We recently reported the efficacy and safety of R1626, a prodrug of the hepatitis C virus (HCV) RNA polymerase nucleoside analog inhibitor R1479, when administered for 4 weeks in combination with peginterferon alfa-2a with or without ribavirin in HCV genotype 1–infected treatment-naïve patients.1 A synergistic effect was seen between the three drugs and, at week 4, the highest rate of virological response (74%) was observed in the combination arm of 1,500 mg R1626 twice daily, weekly peginterferon alfa-2a, and daily ribavirin (TRIPLE 1,500 arm) in contrast to 5% virological response in patients receiving peginterferon alfa-2a and ribavirin (standard of care) (Table 1). There was no evidence of development of viral resistance to R1626 during therapy. After week 4, all patients received peginterferon alfa-2a and ribavirin for a further 44 weeks to complete 48 weeks of treatment.
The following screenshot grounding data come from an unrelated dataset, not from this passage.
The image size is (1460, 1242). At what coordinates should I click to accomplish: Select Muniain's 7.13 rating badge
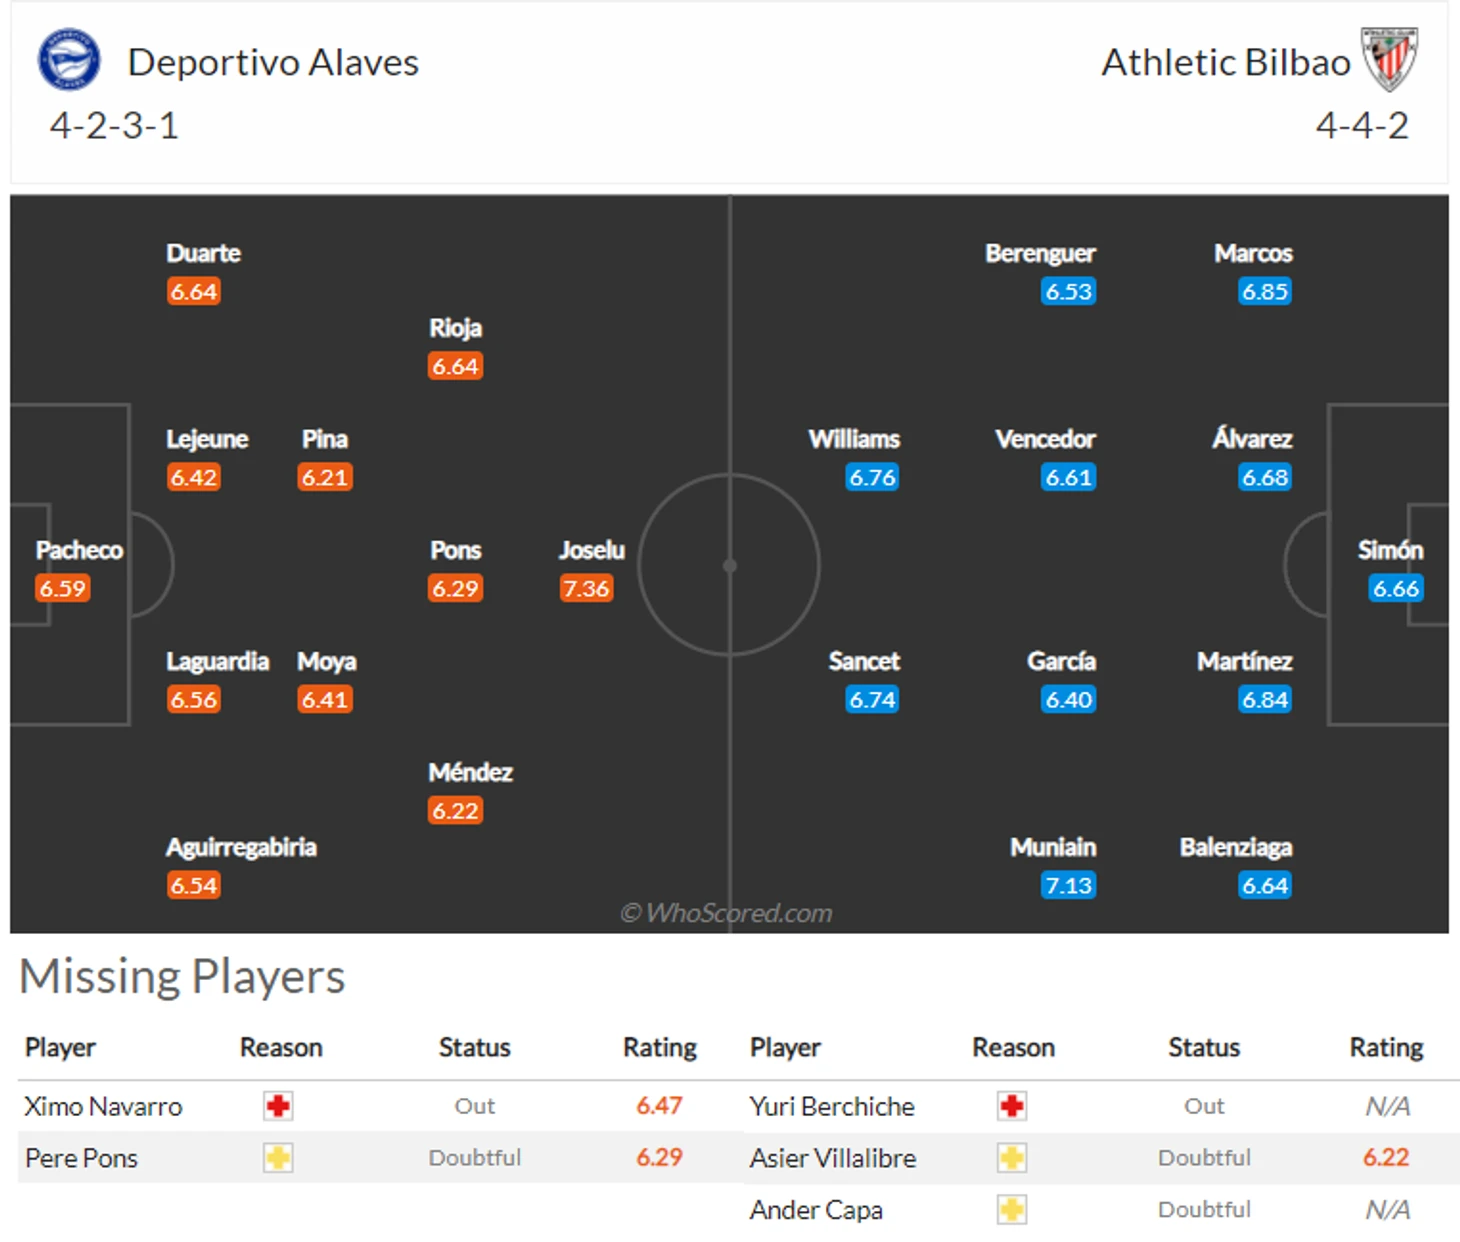click(1068, 885)
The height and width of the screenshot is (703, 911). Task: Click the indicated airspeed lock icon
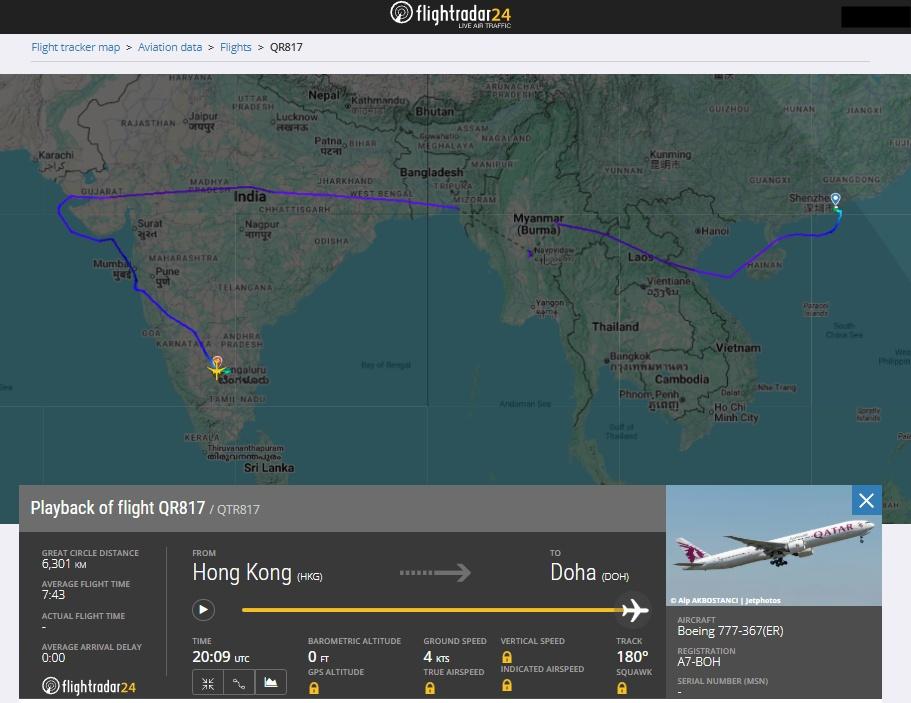pos(507,686)
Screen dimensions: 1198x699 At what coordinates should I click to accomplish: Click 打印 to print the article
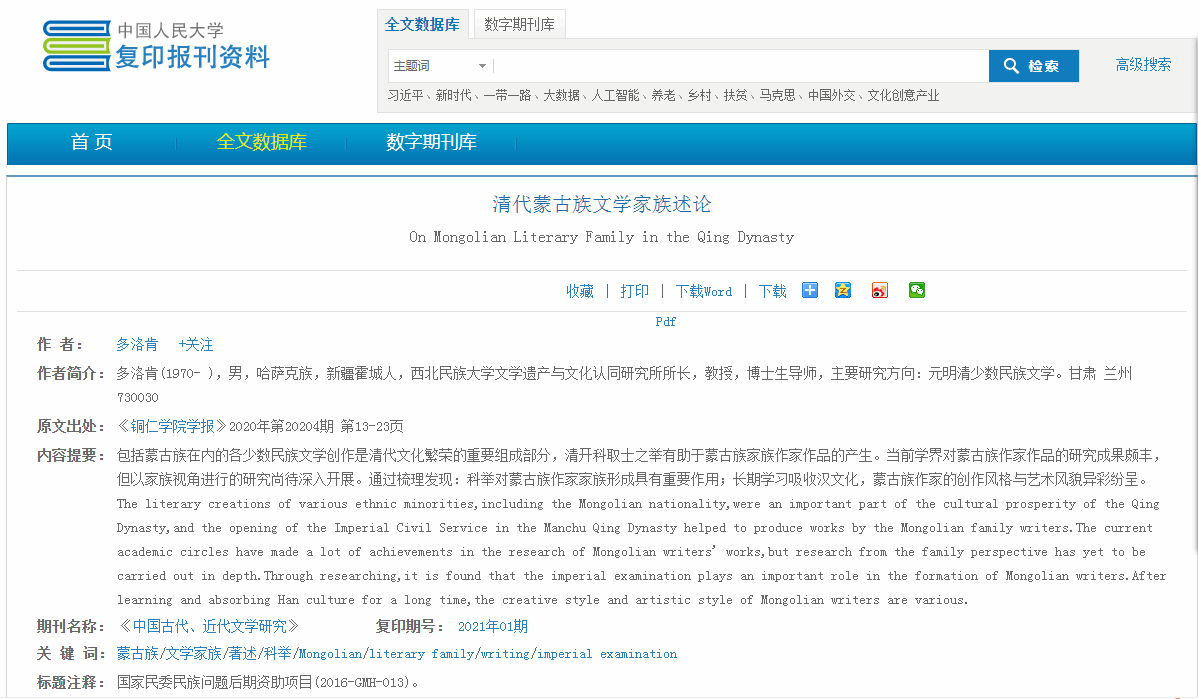(x=634, y=291)
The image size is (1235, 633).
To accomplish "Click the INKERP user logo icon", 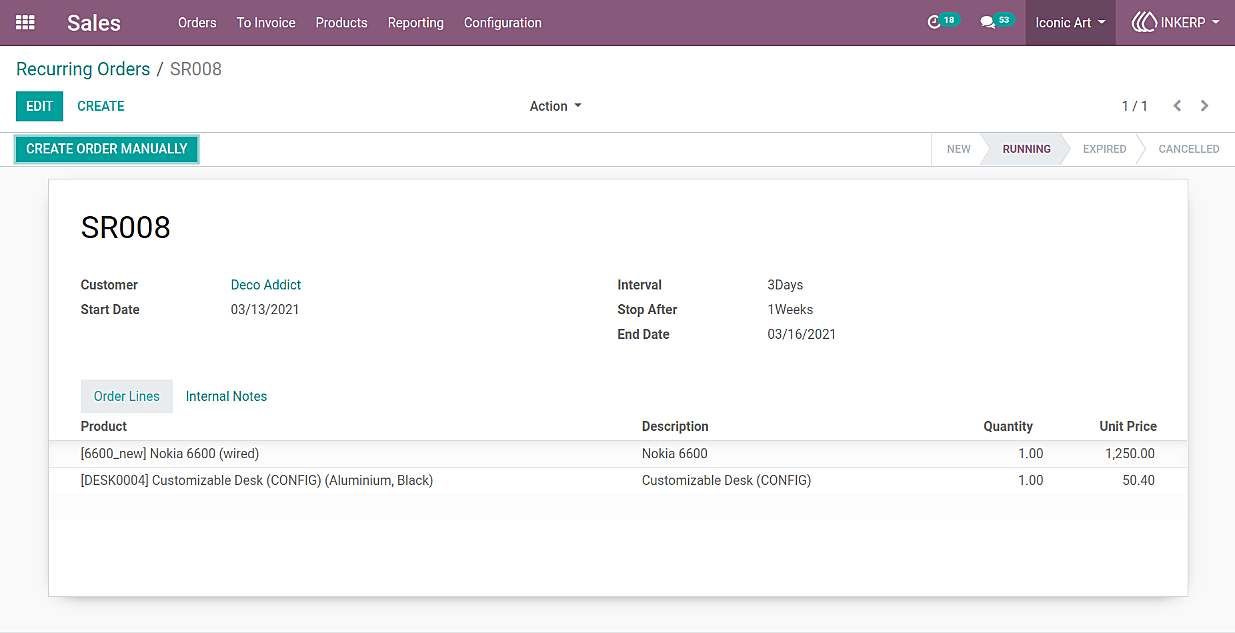I will coord(1143,22).
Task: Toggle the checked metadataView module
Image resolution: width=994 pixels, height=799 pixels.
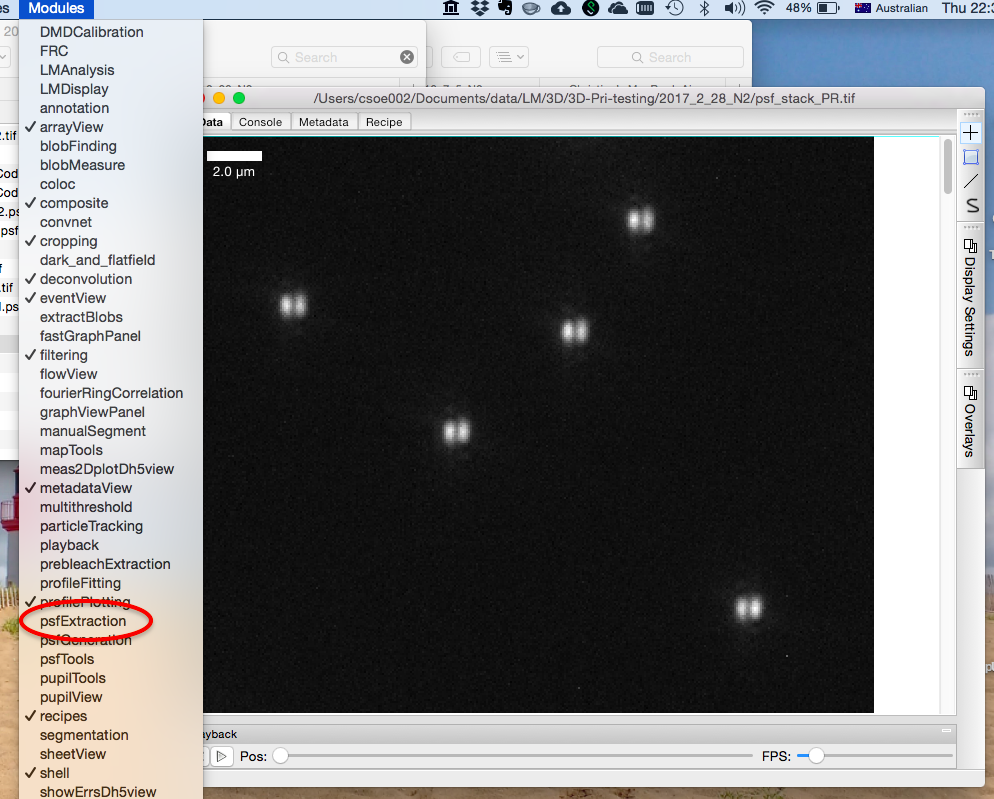Action: (x=85, y=488)
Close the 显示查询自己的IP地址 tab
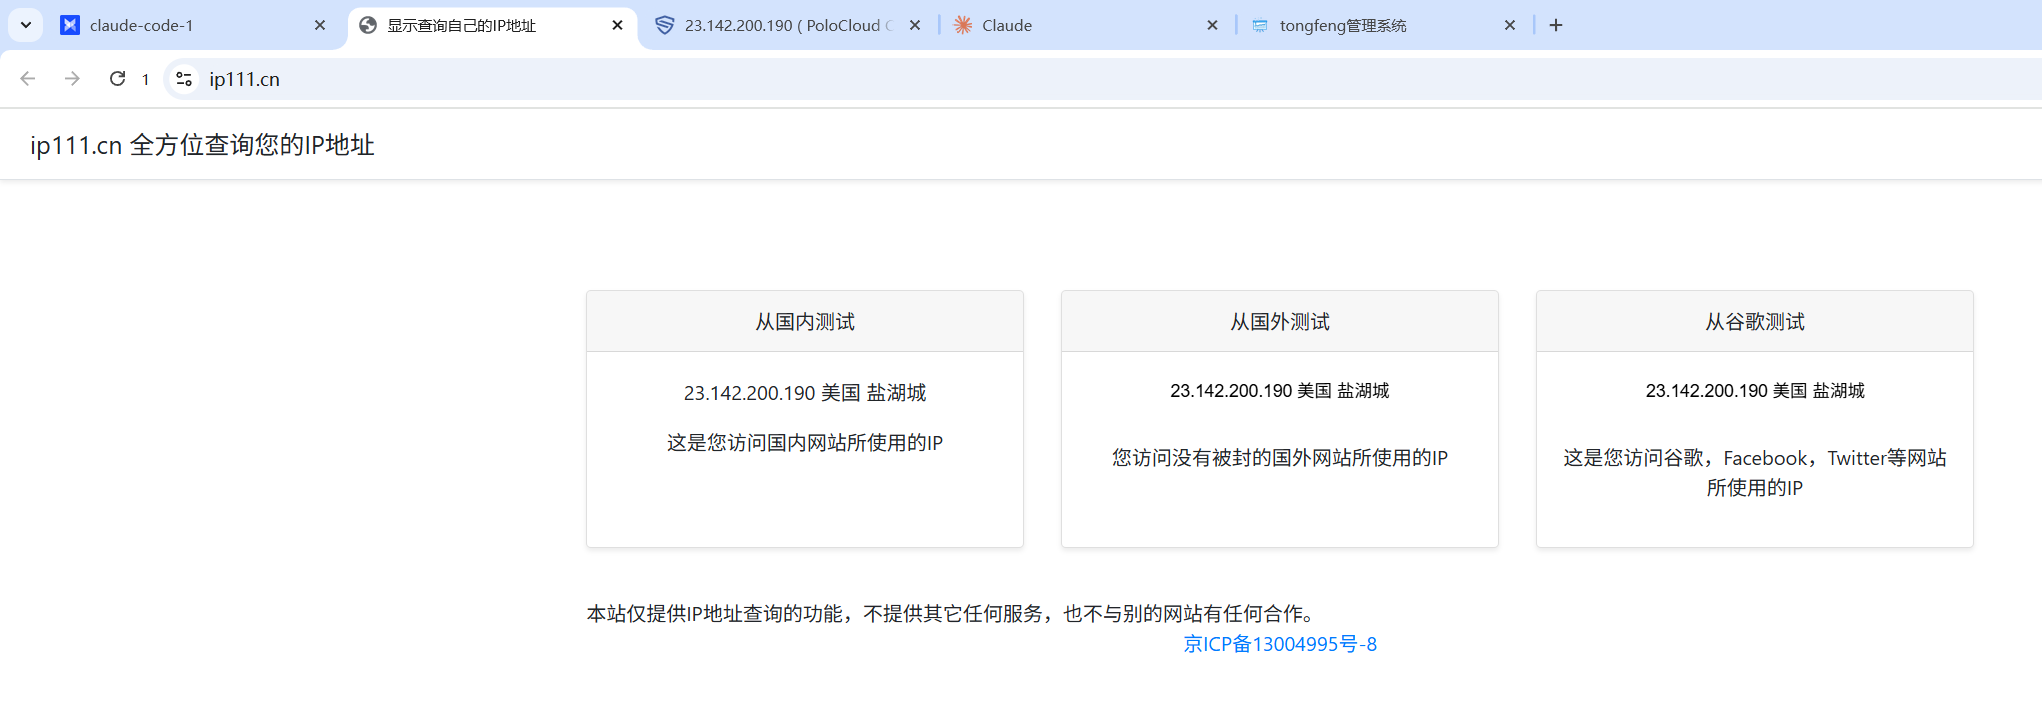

We are now able to report the rates of virological response at end of treatment and the sustained virological response defined as undetectable HCV RNA (<15 IU/mL) at week 72, 24 weeks after the end of treatment (Table 1).
|Time Point of Undetectable HCV RNA*||DUAL 1,500 for 4 weeks + SOC for 44 Weeks (n = 21)||DUAL 3,000 for 4 weeks + SOC for 44 Weeks (n = 32)||TRIPLE 1,500 for 4 weeks + SOC for 44 Weeks (n = 31)||SOC for 48 Weeks (n = 20)|
|Week 4 (RVR)||29% (6/21)||69% (22/32)||74% (23/31)||5% (1/20)|
|Week 48 (EOT)||52% (11/21)||66% (21/32)||81% (25/31)||60% (12/20)|
|Week 72 (SVR)||24% (5/21)||53% (17/32)||58% (18/31)||50% (10/20)|
The highest rate of virological response (81%) at the end of the treatment period was observed in the TRIPLE arm, whereas end-of-treatment results for the other two experimental arms were similar (52%–66%) and comparable to standard of care. A relapse rate of 17% (2/12) was observed in the standard of care arm, in accordance with previous observations in treatment-naïve HCV genotype 1–infected patients.2 The highest rates of relapse were observed in the combination arm of 1,500 mg R1626 twice daily, weekly peginterferon alfa-2a (DUAL 1,500 arm; 55% 6/11) and in the TRIPLE 1,500 arm (28% 7/25). In 5 of the 7 patients in the TRIPLE 1,500 arm who experienced relapse, HCV RNA breakthrough was seen during the early stages of treatment. This coincided with stopping R1626 and/or temporarily discontinuing standard of care around study week 4 as a result of laboratory abnormalities—mainly, dose-dependent but reversible grade 4 neutropenia in the R1626-containing regimens. The relatively high incidence of grade 4 neutropenia in this study was considered a consequence of combining R1626 and peginterferon alfa-2a. These results further confirm the importance of achieving early and continued suppression of HCV RNA to undetectable levels to achieve sustained response.
On the basis of the observed synergy and encouraging efficacy results with the triple combination, further studies investigating longer durations of triple therapy, incorporating lower doses of R1626 and/or peginterferon alfa-2a, are underway to improve the efficacy/safety balance of this combination regimen. These studies have incorporated dose reductions of R1626 and of peginterferon alfa-2a at relatively higher neutrophil counts in an effort to avoid stopping the drugs for grade 4 neutropenia. The high relapse rates seen in our phase 2a study are disappointing but not surprising in light of the short period of R1626 dosing most patients received (2–4 weeks) and the interruptions of peginterferon therapy. One would not expect this degree of relapse with longer STAT-C therapy (at least 12 weeks) and without interruption of peginterferon; however, this point must be proven.